Today marks the 140th anniversary of a momentous occasion in the history of human communication. March 10, 1876 was the day Alexander Graham Bell, the sort-of inventor of the telephone, uttered into his famous device, “Come here! I want to see you!” The man who heard those words from the next room was Thomas A. Watson.
Though the message wasn’t glamorous, it was kind of genius. If Watson responded by ducking into the room, Bell would immediately know his message had been received and understood and they would know that they’d finally invented the device that would be sure to change the world.
Watson did receive the message, or at least close enough to it. He would later report that Bell had said, “Come here! I want you!” And of course, that’s how the children’s game of Telephone was invented.
Still, the world was sufficiently impressed. The well-connected Bell obtained a patent, edging out the claims of electrical engineer Elisha Gray and other telephone-like inventors who are each worthy of mention by a more thorough or trustworthy blog than this one.
But no matter where the somewhat controversial credit for the telephone’s invention should fall, there’s little question that Bell was responsible for launching it into commercial viability, maybe in part because he handled the pressure of those first words so beautifully. Because to me, that would be the most terrifying part of getting in on the invention of a communication method with the potential to take off.
I know that I couldn’t handle such pressure, because a week ago, my sons had some allowance money burning holes in their pockets. They begged me to take them to a store so they could spend some of their hard-earned cash.
What they decided to buy was a set of walkie-talkies, with a video component so they can see one another as they’re talking. It’s pretty much just a lower tech version of FaceTime, exciting for them because our family has not yet reached the era of kiddo smart phones.
They’re really pretty cool little toys and the boys have had a lot of fun with them. But that first night we brought them home, my youngest, who lacks patience for such things, disappeared to play with something else while his older brother and I figured out the new walkie-talkies. We dug them out of their many ridiculous layers of plastic packaging, installed the appropriate batteries, and followed the instructions to synch them.
Then my son ran to another room and yelled, “Say something, Mom!”
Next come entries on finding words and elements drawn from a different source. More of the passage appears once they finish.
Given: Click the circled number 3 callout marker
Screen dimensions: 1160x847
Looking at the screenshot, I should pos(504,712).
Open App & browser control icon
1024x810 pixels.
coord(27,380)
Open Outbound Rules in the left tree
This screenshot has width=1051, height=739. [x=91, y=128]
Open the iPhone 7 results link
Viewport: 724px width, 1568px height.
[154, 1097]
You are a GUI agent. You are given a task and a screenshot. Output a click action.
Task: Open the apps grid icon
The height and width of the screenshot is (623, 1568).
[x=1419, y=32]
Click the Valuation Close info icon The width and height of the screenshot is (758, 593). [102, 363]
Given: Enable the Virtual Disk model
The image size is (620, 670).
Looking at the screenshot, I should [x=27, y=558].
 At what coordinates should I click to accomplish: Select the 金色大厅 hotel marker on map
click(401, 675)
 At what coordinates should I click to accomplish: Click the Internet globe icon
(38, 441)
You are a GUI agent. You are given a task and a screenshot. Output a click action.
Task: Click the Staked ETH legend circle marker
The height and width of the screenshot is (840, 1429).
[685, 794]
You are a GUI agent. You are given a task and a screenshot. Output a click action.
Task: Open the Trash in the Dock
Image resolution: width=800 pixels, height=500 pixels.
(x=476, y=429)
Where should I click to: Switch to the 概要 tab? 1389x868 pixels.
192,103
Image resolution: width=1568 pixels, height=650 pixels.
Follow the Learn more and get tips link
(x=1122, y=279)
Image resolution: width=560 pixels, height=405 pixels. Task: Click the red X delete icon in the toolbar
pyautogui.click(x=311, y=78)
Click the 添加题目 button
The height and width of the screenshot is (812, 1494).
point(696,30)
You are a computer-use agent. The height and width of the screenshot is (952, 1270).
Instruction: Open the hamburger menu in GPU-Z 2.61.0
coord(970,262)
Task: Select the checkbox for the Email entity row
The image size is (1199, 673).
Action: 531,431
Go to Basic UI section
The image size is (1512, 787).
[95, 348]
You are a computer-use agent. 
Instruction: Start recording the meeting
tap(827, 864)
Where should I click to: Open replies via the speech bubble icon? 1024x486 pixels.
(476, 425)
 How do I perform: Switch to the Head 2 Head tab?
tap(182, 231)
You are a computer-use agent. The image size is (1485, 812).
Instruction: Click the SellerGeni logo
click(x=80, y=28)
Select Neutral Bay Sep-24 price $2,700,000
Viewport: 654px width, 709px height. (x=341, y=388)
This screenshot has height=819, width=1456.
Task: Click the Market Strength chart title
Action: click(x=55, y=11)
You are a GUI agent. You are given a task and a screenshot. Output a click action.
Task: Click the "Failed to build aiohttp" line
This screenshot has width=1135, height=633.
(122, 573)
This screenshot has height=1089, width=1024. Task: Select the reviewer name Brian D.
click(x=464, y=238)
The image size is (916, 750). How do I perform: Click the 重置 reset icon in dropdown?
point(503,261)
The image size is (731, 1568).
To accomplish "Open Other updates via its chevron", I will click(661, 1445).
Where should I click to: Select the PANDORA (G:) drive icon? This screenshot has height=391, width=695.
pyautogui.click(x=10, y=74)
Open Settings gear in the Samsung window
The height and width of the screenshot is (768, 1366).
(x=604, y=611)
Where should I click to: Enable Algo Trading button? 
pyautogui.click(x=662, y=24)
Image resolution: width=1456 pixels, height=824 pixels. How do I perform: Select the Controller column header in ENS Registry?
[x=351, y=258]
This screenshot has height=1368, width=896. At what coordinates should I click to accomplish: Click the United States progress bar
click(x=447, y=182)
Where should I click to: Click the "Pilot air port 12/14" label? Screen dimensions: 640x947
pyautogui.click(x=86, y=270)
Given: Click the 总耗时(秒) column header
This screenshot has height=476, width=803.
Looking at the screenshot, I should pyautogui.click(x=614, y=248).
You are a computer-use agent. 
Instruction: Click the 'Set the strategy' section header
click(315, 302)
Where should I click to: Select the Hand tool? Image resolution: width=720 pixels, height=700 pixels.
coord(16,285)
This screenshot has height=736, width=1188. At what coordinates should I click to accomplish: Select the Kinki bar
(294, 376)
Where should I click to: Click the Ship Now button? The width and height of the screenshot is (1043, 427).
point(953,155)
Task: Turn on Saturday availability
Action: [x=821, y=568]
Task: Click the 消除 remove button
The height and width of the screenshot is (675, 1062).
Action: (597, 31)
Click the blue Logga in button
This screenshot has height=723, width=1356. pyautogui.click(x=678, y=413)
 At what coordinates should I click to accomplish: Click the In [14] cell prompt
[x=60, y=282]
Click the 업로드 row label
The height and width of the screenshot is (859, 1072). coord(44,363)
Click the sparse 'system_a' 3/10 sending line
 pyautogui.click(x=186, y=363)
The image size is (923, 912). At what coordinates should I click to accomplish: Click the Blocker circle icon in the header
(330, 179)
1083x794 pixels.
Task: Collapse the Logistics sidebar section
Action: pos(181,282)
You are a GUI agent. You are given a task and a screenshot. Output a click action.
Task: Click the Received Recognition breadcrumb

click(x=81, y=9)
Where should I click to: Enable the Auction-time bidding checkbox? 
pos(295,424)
I admit that for a second or two, I panicked a little. It felt like a momentous occasion, the breaking in of brand new walkie-talkies. If I said something boring or pointless, I would definitely lose cool mom points. If, on the other hand, I took a chance and ended up saying something stupid, my words might live on in embarrassing family lore.
I briefly thought through my options:
- The practical approach, like Bell’s first telephone call to Watson: “Come Here! I want to see you!” (perhaps not so practical when I can already see an image of him in the device).
- The highfalutin approach, like Samuel Morse communicating from DC to Baltimore, for the first time with the telegraph: “What hath God wrought?” (sure to garner epic mockery in the annals of family history)
- The seasonal approach, like that of Neil Papworth to the phone of Richard Jarvis, demonstrating the world’s first text message: “Merry Christmas” (hardly appropriate at the beginning of March)
- The careless approach, like Ray Tomlinson’s 1971 note to himself in the first successful e-mail: “most likely…‘QWERTYIOP’ or something similar.” (Perhaps it will take an FBI investigation to uncover what happened to the “U”)
- The taunting approach, like Motorola’s Martin Cooper to his AT&T rival Joel Engel in the first successful cell phone call: “I’m ringing you just to see if my call sounds good at your end.” (That’s just not very sportsman like.)
In the end I went with the mom approach: “Time to clean your room!” It turned out, the darn audio didn’t work. But the video worked just fine, because I clearly saw my son stick his tongue out at me before he rushed into the room and grabbed the walkie-talkie from my hand to take it to his brother.
It occurred to me that perhaps what Bell meant to say to his assistant was, “Come here! I want you…to clean up this dreadful experiment!” But Watson, being no dummy, hurried into the room with a big smile on his face. And history was made. Good thing, too, because if not, 140 years later, we might all still be communicating by terribly pretentious telegram.